Cyclic adenosine monophosphate promotes cell survival and retards apoptosis in a factor-dependent bone marrow-derived cell line.

Hemopoietic growth factors promote cell survival, proliferation and differentiation, but whether these processes, which often occur in concert, are mediated through the same or different receptor signaling mechanisms is not known. Using the bone marrow-derived IL-3-dependent cell line, 32D, we show that dibutyryl cyclic adenosine monophosphate (dbcAMP) retards the rapid loss of viable cells seen in the absence of IL-3. This effect is shown to be concentration-dependent and detectable within 16 hours of culture and is not associated with cell differentiation. At earlier times (2 to 7 hours), when no significant changes in cell numbers were observed, dbcAMP stimulated the reduction of dimethylthiazoldiphenyl tetrazolium bromide (MTT), and this effect was indistinguishable from that seen with IL-3. In contrast, control cells deprived of growth factor showed a decline in MTT response over this period.

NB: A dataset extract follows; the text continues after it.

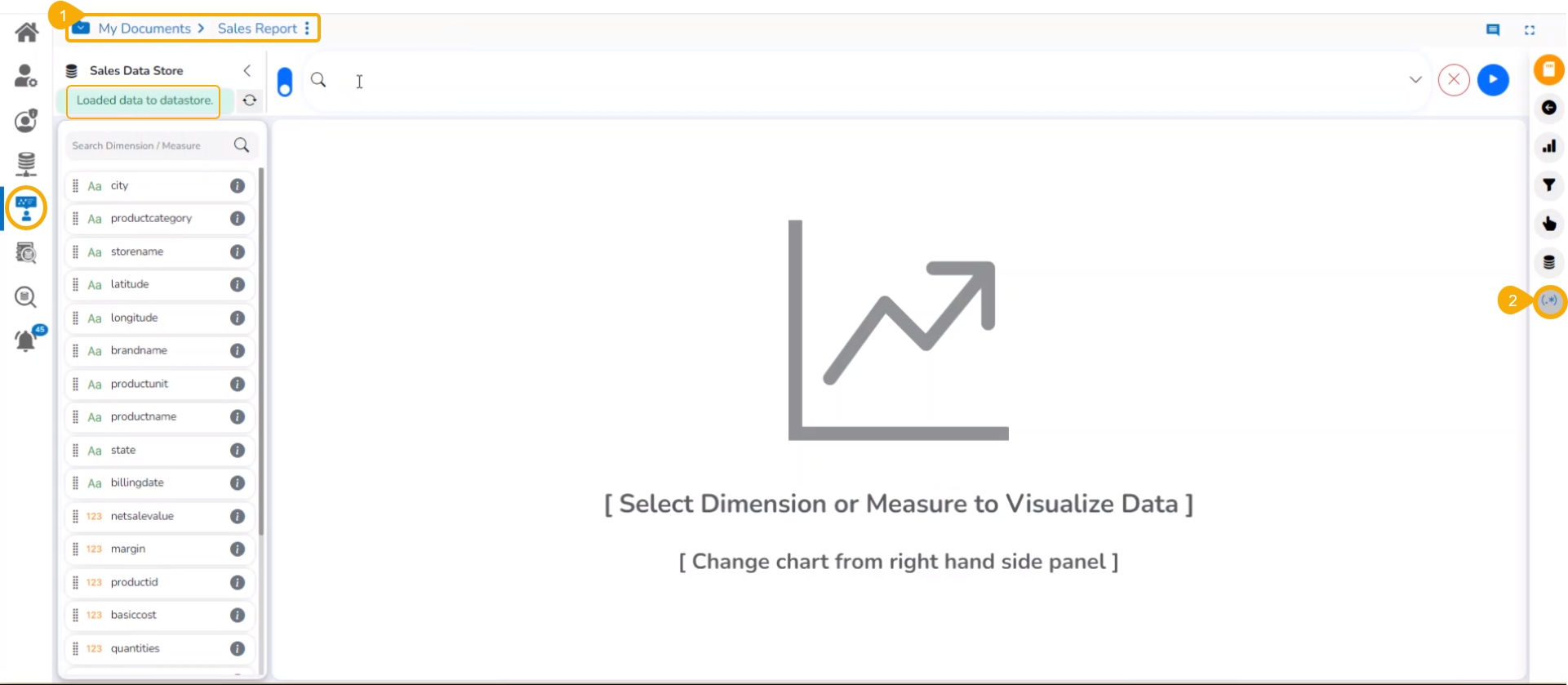Open the filter funnel panel
The image size is (1568, 685).
tap(1548, 185)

The effect of dbcAMP in maintaining cell viability and MTT responsiveness was associated with a concentration-dependent inhibition of 3H-thymidine incorporation into DNA, and retardation of the intranucleosomal cleavage of DNA that is associated with apoptosis. These results suggest that in 32D cells, cAMP can act to promote cell survival and retard apoptosis, quite independently of cell proliferation, by stimulating the activity of mitochondrial enzymes involved in MTT reduction.